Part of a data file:
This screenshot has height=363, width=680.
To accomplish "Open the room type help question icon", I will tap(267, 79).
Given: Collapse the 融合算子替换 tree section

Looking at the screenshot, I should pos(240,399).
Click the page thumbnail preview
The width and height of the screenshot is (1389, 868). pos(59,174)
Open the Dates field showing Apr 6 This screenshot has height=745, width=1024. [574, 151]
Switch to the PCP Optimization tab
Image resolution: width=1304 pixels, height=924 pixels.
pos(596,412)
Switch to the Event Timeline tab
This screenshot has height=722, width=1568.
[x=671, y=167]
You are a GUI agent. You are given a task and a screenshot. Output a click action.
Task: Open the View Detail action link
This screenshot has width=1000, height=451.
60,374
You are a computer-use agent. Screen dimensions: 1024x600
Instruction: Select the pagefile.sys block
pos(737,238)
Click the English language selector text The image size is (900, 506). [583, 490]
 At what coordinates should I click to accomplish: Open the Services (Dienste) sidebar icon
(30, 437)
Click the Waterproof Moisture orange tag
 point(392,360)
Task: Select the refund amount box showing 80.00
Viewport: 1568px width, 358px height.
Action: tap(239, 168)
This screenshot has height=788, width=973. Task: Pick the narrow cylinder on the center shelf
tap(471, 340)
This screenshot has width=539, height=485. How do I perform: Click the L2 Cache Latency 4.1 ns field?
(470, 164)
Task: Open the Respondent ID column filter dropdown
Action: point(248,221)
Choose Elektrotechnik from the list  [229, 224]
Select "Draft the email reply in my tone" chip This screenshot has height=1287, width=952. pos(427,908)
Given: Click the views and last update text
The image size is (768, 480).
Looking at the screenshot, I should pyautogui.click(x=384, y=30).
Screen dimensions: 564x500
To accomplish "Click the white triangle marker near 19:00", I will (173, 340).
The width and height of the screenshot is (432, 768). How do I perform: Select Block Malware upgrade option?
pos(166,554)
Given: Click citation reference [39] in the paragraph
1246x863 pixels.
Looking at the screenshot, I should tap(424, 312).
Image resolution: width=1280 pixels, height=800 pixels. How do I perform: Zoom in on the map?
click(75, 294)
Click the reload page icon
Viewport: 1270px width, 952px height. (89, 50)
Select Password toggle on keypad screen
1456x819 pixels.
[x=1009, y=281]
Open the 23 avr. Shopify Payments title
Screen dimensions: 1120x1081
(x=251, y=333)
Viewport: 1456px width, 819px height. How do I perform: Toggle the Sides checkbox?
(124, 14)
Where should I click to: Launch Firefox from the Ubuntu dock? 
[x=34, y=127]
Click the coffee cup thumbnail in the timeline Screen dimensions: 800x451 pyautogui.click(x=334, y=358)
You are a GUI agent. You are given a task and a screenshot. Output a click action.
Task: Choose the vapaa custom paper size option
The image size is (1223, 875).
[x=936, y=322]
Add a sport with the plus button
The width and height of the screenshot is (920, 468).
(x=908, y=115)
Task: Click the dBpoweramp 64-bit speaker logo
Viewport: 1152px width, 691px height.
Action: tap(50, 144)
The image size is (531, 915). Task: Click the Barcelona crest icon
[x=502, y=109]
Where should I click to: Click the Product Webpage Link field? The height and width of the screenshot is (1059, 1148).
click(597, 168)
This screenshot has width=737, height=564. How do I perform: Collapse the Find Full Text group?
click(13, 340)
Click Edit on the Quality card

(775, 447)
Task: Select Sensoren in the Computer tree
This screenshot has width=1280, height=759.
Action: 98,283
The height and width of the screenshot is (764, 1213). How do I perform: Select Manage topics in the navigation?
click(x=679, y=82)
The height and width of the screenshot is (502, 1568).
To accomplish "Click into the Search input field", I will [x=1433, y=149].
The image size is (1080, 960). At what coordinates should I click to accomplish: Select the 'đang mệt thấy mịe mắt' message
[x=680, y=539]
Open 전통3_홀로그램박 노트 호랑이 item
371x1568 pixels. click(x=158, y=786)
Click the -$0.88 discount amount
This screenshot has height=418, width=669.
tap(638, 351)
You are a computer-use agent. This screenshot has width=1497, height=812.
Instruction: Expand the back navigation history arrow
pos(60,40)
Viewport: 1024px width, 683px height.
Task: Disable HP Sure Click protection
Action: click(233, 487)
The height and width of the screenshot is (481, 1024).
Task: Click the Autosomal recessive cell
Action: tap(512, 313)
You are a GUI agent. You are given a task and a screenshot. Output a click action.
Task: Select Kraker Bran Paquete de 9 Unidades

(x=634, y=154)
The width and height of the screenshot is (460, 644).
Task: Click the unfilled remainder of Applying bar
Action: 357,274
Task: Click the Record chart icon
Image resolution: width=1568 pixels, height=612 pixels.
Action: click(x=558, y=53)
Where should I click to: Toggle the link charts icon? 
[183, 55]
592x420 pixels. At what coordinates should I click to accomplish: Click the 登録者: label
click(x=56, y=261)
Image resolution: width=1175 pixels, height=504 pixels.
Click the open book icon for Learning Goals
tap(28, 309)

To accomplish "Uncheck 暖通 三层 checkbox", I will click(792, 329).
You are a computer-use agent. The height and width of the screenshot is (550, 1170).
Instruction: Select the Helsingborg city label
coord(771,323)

WORK TO COMPLETE:
Format every line of the rows above as a Markdown table with the columns Line Number and Content, leaving out any blank lines.

TASK ANSWER:
| Line Number | Content |
|---|---|
| 1 | This screenshot has height=363, width=680. |
| 2 | To accomplish "Open the room type help question icon", I will tap(267, 79). |
| 3 | Given: Collapse the 融合算子替换 tree section |
| 4 | Looking at the screenshot, I should pos(240,399). |
| 5 | Click the page thumbnail preview |
| 6 | The width and height of the screenshot is (1389, 868). pos(59,174) |
| 7 | Open the Dates field showing Apr 6 This screenshot has height=745, width=1024. [574, 151] |
| 8 | Switch to the PCP Optimization tab |
| 9 | Image resolution: width=1304 pixels, height=924 pixels. |
| 10 | pos(596,412) |
| 11 | Switch to the Event Timeline tab |
| 12 | This screenshot has height=722, width=1568. |
| 13 | [x=671, y=167] |
| 14 | You are a GUI agent. You are given a task and a screenshot. Output a click action. |
| 15 | Task: Open the View Detail action link |
| 16 | This screenshot has width=1000, height=451. |
| 17 | 60,374 |
| 18 | You are a computer-use agent. Screen dimensions: 1024x600 |
| 19 | Instruction: Select the pagefile.sys block |
| 20 | pos(737,238) |
| 21 | Click the English language selector text The image size is (900, 506). [583, 490] |
| 22 |  At what coordinates should I click to accomplish: Open the Services (Dienste) sidebar icon |
| 23 | (30, 437) |
| 24 | Click the Waterproof Moisture orange tag |
| 25 |  point(392,360) |
| 26 | Task: Select the refund amount box showing 80.00 |
| 27 | Viewport: 1568px width, 358px height. |
| 28 | Action: tap(239, 168) |
| 29 | This screenshot has height=788, width=973. Task: Pick the narrow cylinder on the center shelf |
| 30 | tap(471, 340) |
| 31 | This screenshot has width=539, height=485. How do I perform: Click the L2 Cache Latency 4.1 ns field? |
| 32 | (470, 164) |
| 33 | Task: Open the Respondent ID column filter dropdown |
| 34 | Action: point(248,221) |
| 35 | Choose Elektrotechnik from the list  [229, 224] |
| 36 | Select "Draft the email reply in my tone" chip This screenshot has height=1287, width=952. pos(427,908) |
| 37 | Given: Click the views and last update text |
| 38 | The image size is (768, 480). |
| 39 | Looking at the screenshot, I should pyautogui.click(x=384, y=30). |
| 40 | Screen dimensions: 564x500 |
| 41 | To accomplish "Click the white triangle marker near 19:00", I will (173, 340). |
| 42 | The width and height of the screenshot is (432, 768). How do I perform: Select Block Malware upgrade option? |
| 43 | pos(166,554) |
| 44 | Given: Click citation reference [39] in the paragraph |
| 45 | 1246x863 pixels. |
| 46 | Looking at the screenshot, I should tap(424, 312). |
| 47 | Image resolution: width=1280 pixels, height=800 pixels. How do I perform: Zoom in on the map? |
| 48 | click(75, 294) |
| 49 | Click the reload page icon |
| 50 | Viewport: 1270px width, 952px height. (89, 50) |
| 51 | Select Password toggle on keypad screen |
| 52 | 1456x819 pixels. |
| 53 | [x=1009, y=281] |
| 54 | Open the 23 avr. Shopify Payments title |
| 55 | Screen dimensions: 1120x1081 |
| 56 | (x=251, y=333) |
| 57 | Viewport: 1456px width, 819px height. How do I perform: Toggle the Sides checkbox? |
| 58 | (124, 14) |
| 59 | Where should I click to: Launch Firefox from the Ubuntu dock?  |
| 60 | [x=34, y=127] |
| 61 | Click the coffee cup thumbnail in the timeline Screen dimensions: 800x451 pyautogui.click(x=334, y=358) |
| 62 | You are a GUI agent. You are given a task and a screenshot. Output a click action. |
| 63 | Task: Choose the vapaa custom paper size option |
| 64 | The image size is (1223, 875). |
| 65 | [x=936, y=322] |
| 66 | Add a sport with the plus button |
| 67 | The width and height of the screenshot is (920, 468). |
| 68 | (x=908, y=115) |
| 69 | Task: Click the dBpoweramp 64-bit speaker logo |
| 70 | Viewport: 1152px width, 691px height. |
| 71 | Action: tap(50, 144) |
| 72 | The image size is (531, 915). Task: Click the Barcelona crest icon |
| 73 | [x=502, y=109] |
| 74 | Where should I click to: Click the Product Webpage Link field? The height and width of the screenshot is (1059, 1148). |
| 75 | click(597, 168) |
| 76 | This screenshot has width=737, height=564. How do I perform: Collapse the Find Full Text group? |
| 77 | click(13, 340) |
| 78 | Click Edit on the Quality card |
| 79 | (775, 447) |
| 80 | Task: Select Sensoren in the Computer tree |
| 81 | This screenshot has width=1280, height=759. |
| 82 | Action: 98,283 |
| 83 | The height and width of the screenshot is (764, 1213). How do I perform: Select Manage topics in the navigation? |
| 84 | click(x=679, y=82) |
| 85 | The height and width of the screenshot is (502, 1568). |
| 86 | To accomplish "Click into the Search input field", I will [x=1433, y=149]. |
| 87 | The image size is (1080, 960). At what coordinates should I click to accomplish: Select the 'đang mệt thấy mịe mắt' message |
| 88 | [x=680, y=539] |
| 89 | Open 전통3_홀로그램박 노트 호랑이 item |
| 90 | 371x1568 pixels. click(x=158, y=786) |
| 91 | Click the -$0.88 discount amount |
| 92 | This screenshot has height=418, width=669. |
| 93 | tap(638, 351) |
| 94 | You are a computer-use agent. This screenshot has width=1497, height=812. |
| 95 | Instruction: Expand the back navigation history arrow |
| 96 | pos(60,40) |
| 97 | Viewport: 1024px width, 683px height. |
| 98 | Task: Disable HP Sure Click protection |
| 99 | Action: click(233, 487) |
| 100 | The height and width of the screenshot is (481, 1024). |
| 101 | Task: Click the Autosomal recessive cell |
| 102 | Action: tap(512, 313) |
| 103 | You are a GUI agent. You are given a task and a screenshot. Output a click action. |
| 104 | Task: Select Kraker Bran Paquete de 9 Unidades |
| 105 | (x=634, y=154) |
| 106 | The width and height of the screenshot is (460, 644). |
| 107 | Task: Click the unfilled remainder of Applying bar |
| 108 | Action: 357,274 |
| 109 | Task: Click the Record chart icon |
| 110 | Image resolution: width=1568 pixels, height=612 pixels. |
| 111 | Action: click(x=558, y=53) |
| 112 | Where should I click to: Toggle the link charts icon?  |
| 113 | [183, 55] |
| 114 | 592x420 pixels. At what coordinates should I click to accomplish: Click the 登録者: label |
| 115 | click(x=56, y=261) |
| 116 | Image resolution: width=1175 pixels, height=504 pixels. |
| 117 | Click the open book icon for Learning Goals |
| 118 | tap(28, 309) |
| 119 | To accomplish "Uncheck 暖通 三层 checkbox", I will click(792, 329). |
| 120 | You are a computer-use agent. The height and width of the screenshot is (550, 1170). |
| 121 | Instruction: Select the Helsingborg city label |
| 122 | coord(771,323) |